To distinguish the various attack skills from each other, nearly every attack skill comes along with a status effect. So in combat, you'll often see four or five effects stacked onto a single character. The variety of skills and their effects, along with the charge time limitation, tends to make combat much more tactical and interesting than a typical Final Fantasy combat, which is good, given that you spend nearly all of your time in combat. Somewhat oddly, given the plethora of status effects, there aren't any combat items; most conspicuously, there's no Phoenix Down equivalent, so if a character goes down he stays down for the rest of the battle. On the other hand, at the end of battle all characters are restored to full HP and MP.

OK, I think that covers the mechanics. Now, on to the plot. The blurb for the game makes a big deal out of the fact that you are, apparently, a zombie. (Or something of that nature -- all you learn in the game is that you were apparently dead before the beginning of the game, and then you're not. There's someone who might be able explain it to you but doesn't, and there's a tape which might have an explanation, but its contents never get revealed.) But, does the fact that you are a zombie (or whatever) affect the game in any way? No. You can't eat people's brains to gain their abilities; you can't turn other people into zombies; healing spells still heal you; in short, the "being a zombie" thing doesn't affect gameplay one bit. Anyway, there is a plot of some sort, but it's pretty thin. You're apparently trying to return to civilization, but you have to hack your way through various enemies first. These enemies have some personality, but it's not clear why you couldn't, say, just go around. It also feels like they ran out of time on the plot -- in addition to the aforementioned tape, which is just left hanging, the most conspicuous clue is that the story ends at the end of Level 3 -- Level 4 is just a bunch of bonus extra monsters without any plot at all. Ultimately, the questions of why you're fighting all of these enemies, or what you're gaining by doing so, are pretty much left unanswered.

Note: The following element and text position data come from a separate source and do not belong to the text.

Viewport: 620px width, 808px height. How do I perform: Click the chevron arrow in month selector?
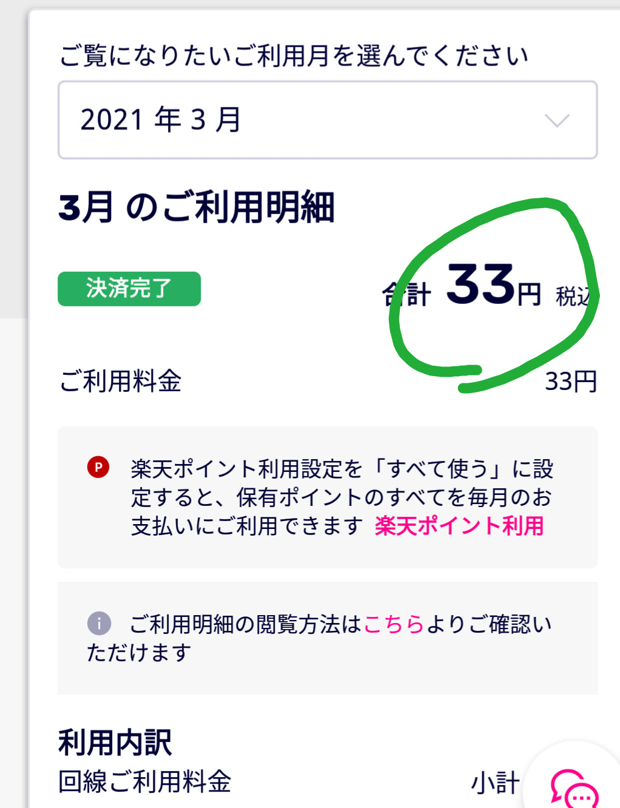(556, 120)
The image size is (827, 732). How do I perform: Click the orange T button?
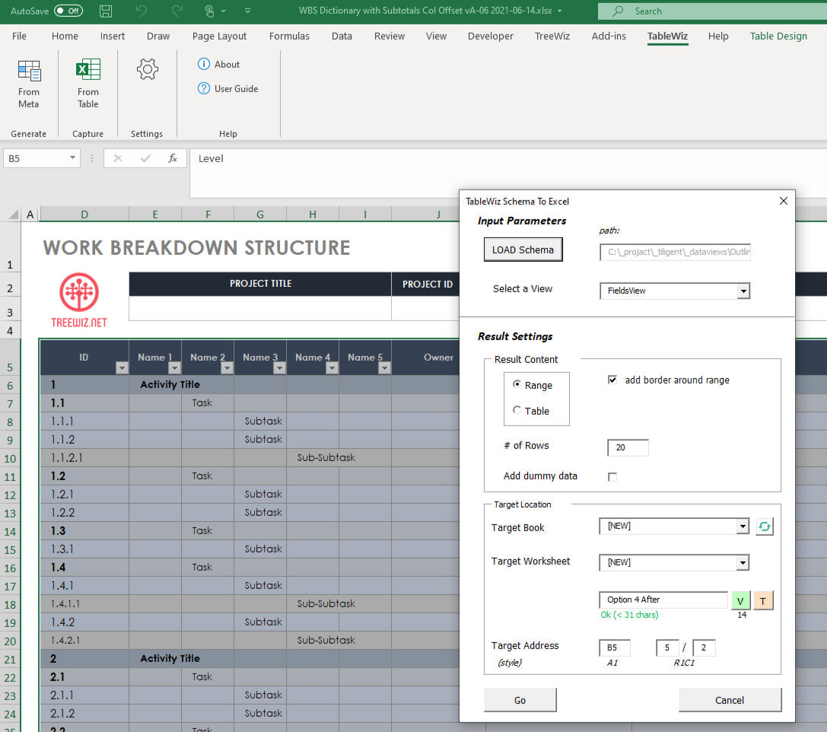pos(763,600)
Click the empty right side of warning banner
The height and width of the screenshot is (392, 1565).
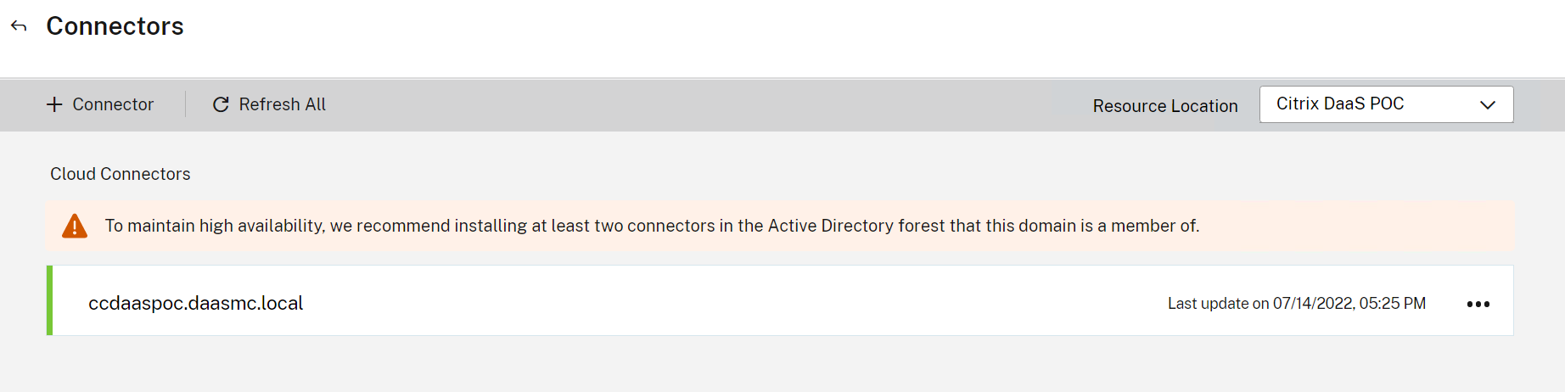[1358, 226]
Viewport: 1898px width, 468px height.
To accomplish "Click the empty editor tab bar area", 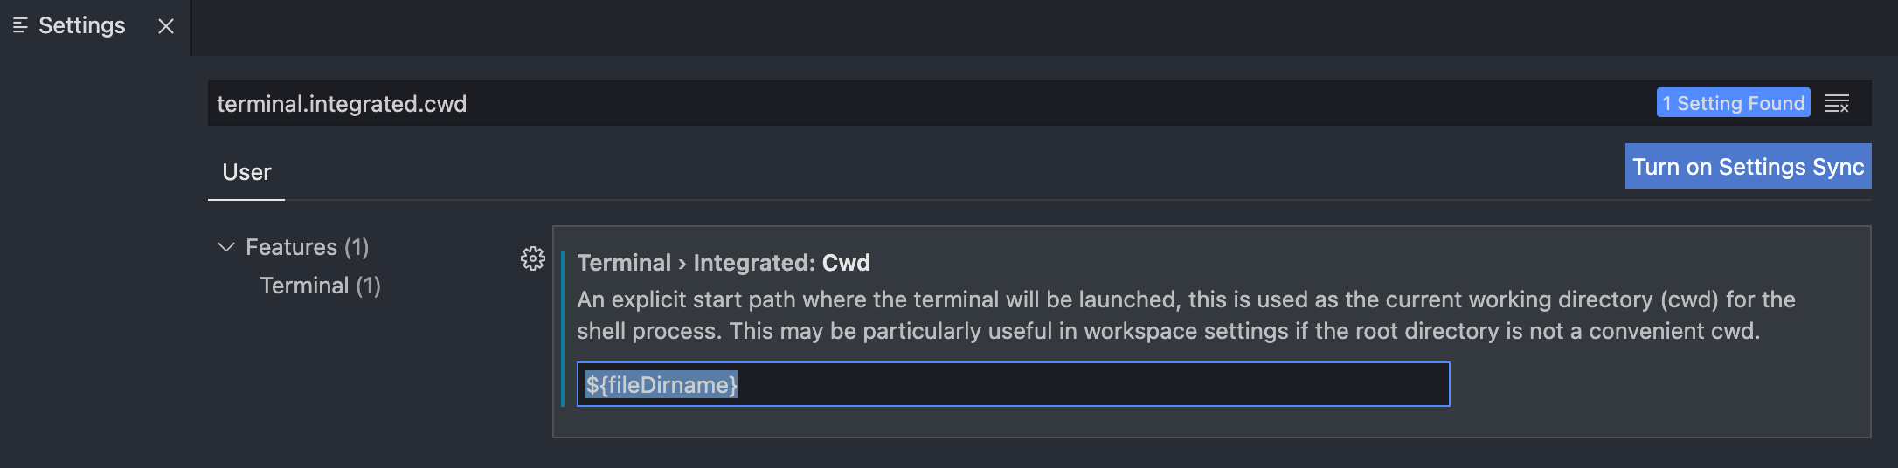I will point(1049,26).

Finally, the presentation. The presentation is top-notch (which is undoubtedly part of the reason this game ends up being rated so highly). The graphics are crisp and well-done, and the animation is nice and smooth; the sound effects are a cut above the generic terrible Flash game sound effects; there's even voice acting, which is nicely done (of course, "better than laughably terrible" already puts it way ahead of nearly all Flash games, but this is definitely good work). The music is also good (it strangely reminds me of the Heroes of Might and Magic 3 music), although it's a little too short given the number of times you'll hear it repeated.

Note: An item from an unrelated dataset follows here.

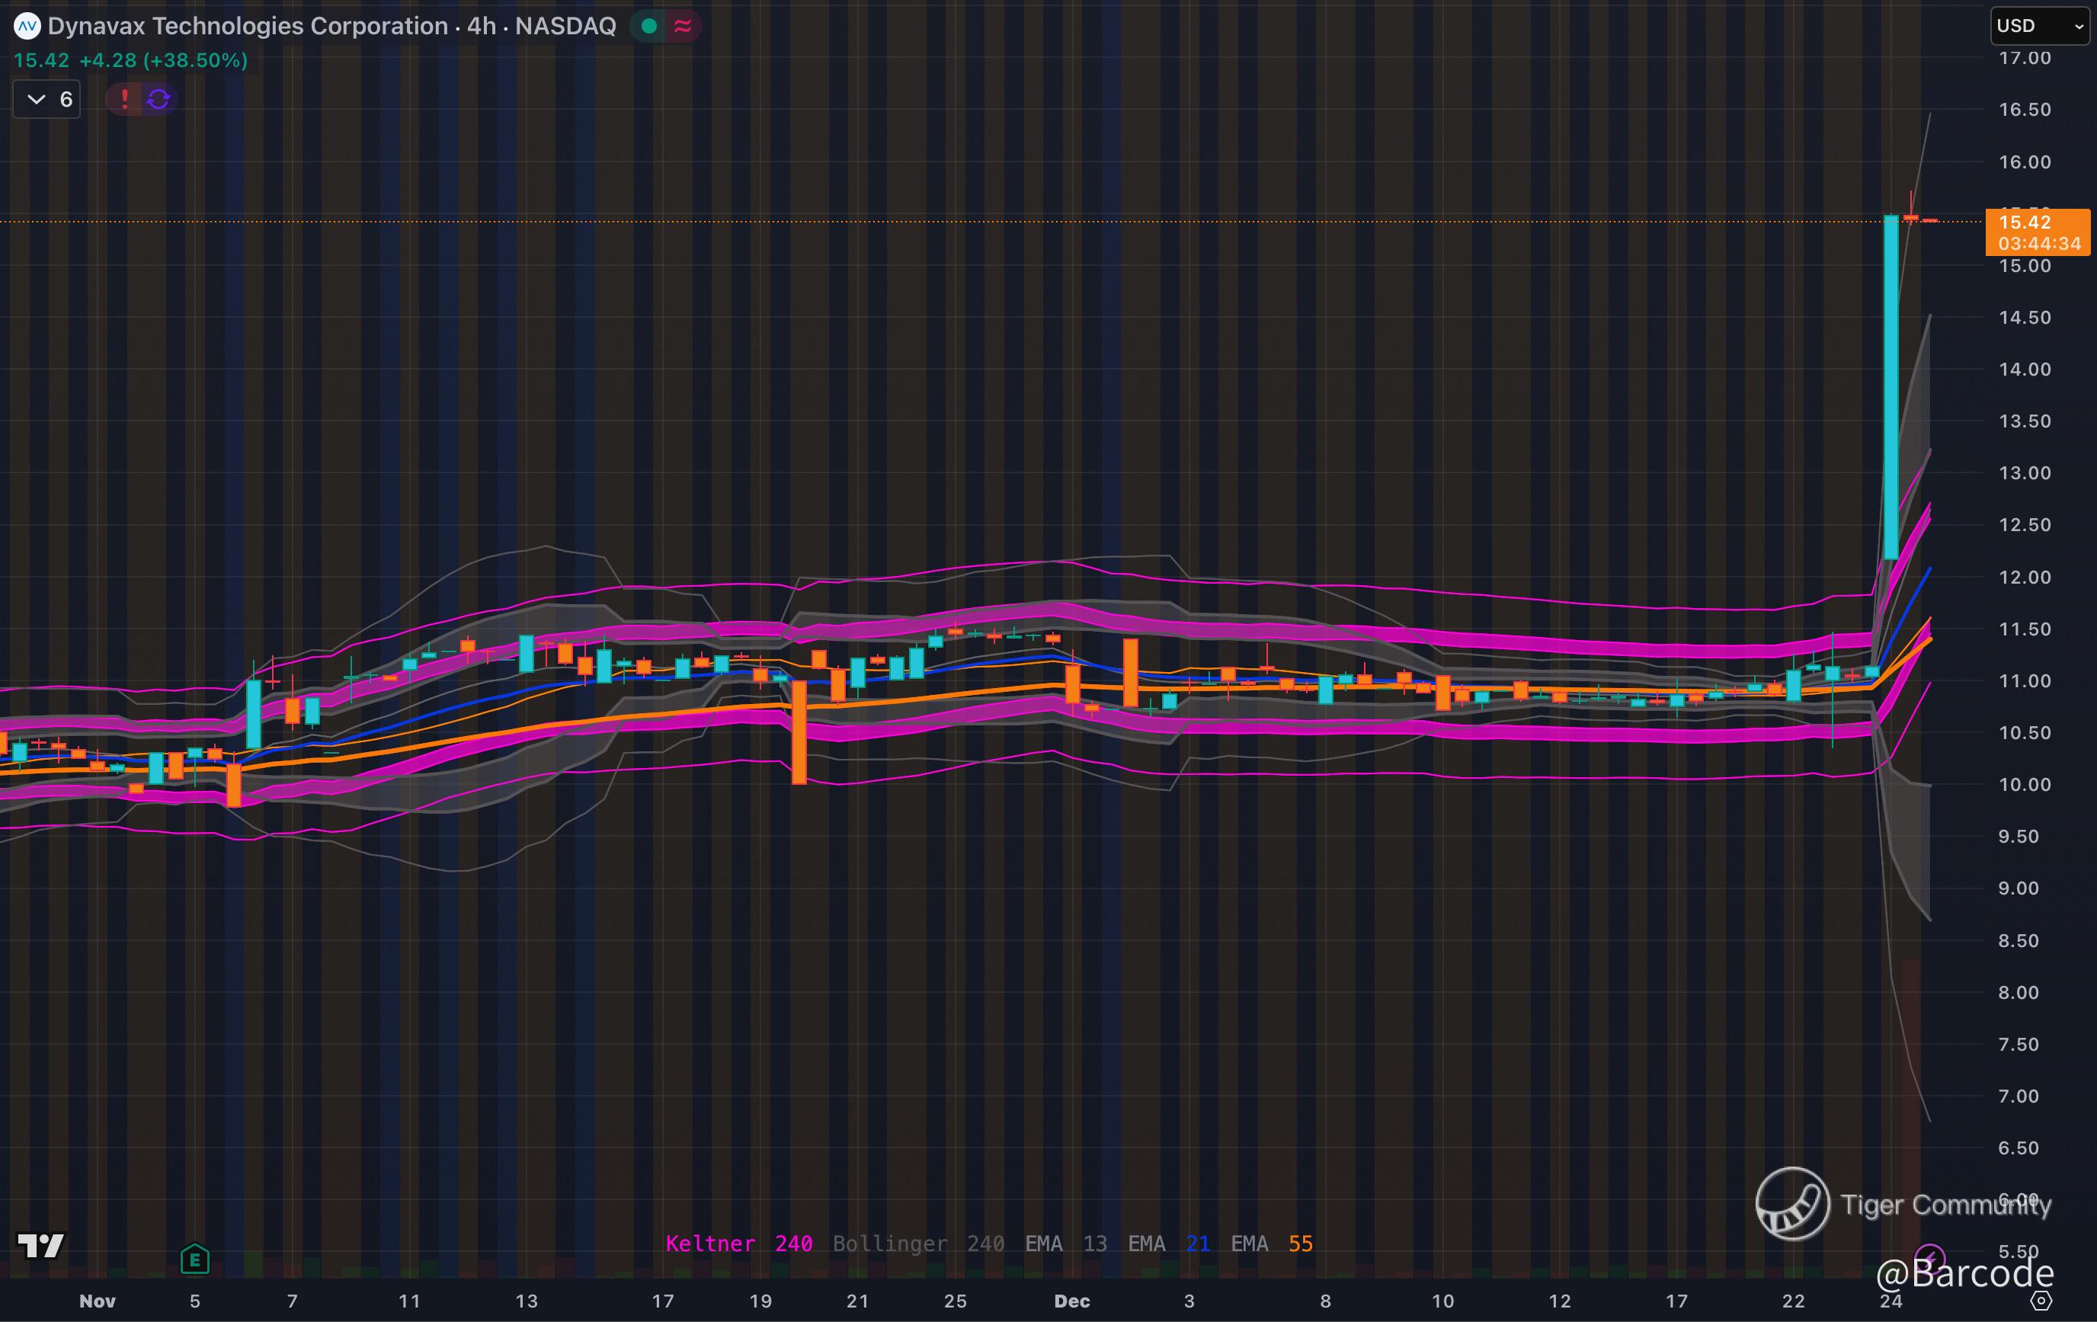
Task: Click the 4h interval in title
Action: pos(481,26)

Anyway, the initial parts of the game are pretty fun, but if you want to beat the whole game, it eventually turns into a kind of a slog. Especially if you want to beat the extra bosses in the 4th zone, which requires a lot of tedious leveling up. Still, it is a very well-crafted game, so I have to give it points for that.

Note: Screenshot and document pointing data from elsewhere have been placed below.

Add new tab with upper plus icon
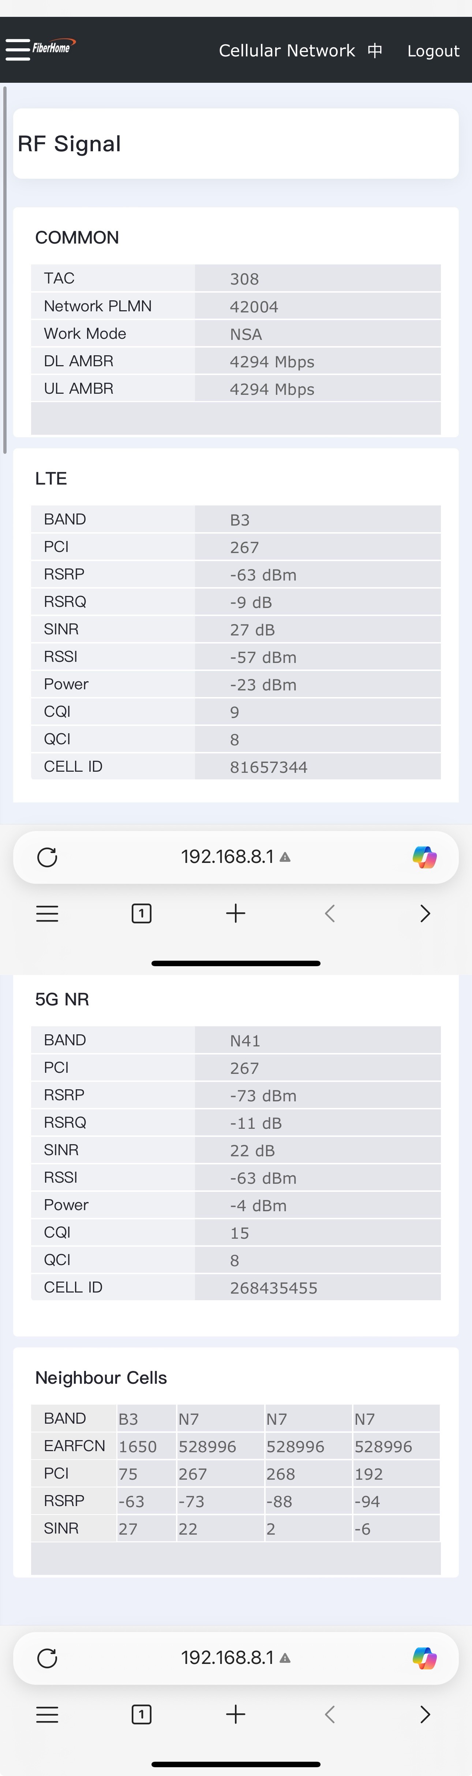Viewport: 472px width, 1776px height. click(x=236, y=914)
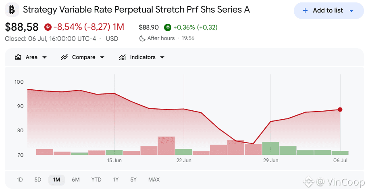This screenshot has height=192, width=368.
Task: Click the Indicators chart icon
Action: pos(122,57)
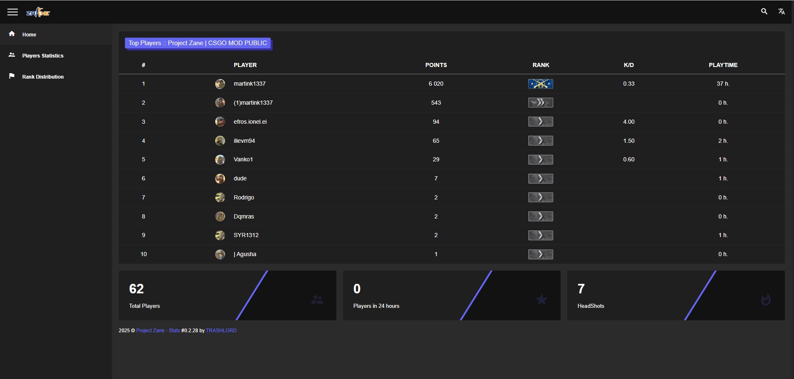
Task: Open Project Zane - Stats footer link
Action: pos(158,331)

(If you've read this far, here's my list of recommended skills, in no particular order: Break, for dealing with enemies that power up. Shatter Bolt, ditto. Electro Bolt, really useful for blowing off those annoying Interventions. Block, a nice all-purpose skill when you need to protect yourself. Regeneration (as many levels as you can spare), so you don't have to worry about your Focus. Heroic Intervention (level 2 is really nice), for getting rid of pesky bad status effects. You'll also want Disruption and Subversion for use against particular bosses, but you don't need them all the time.)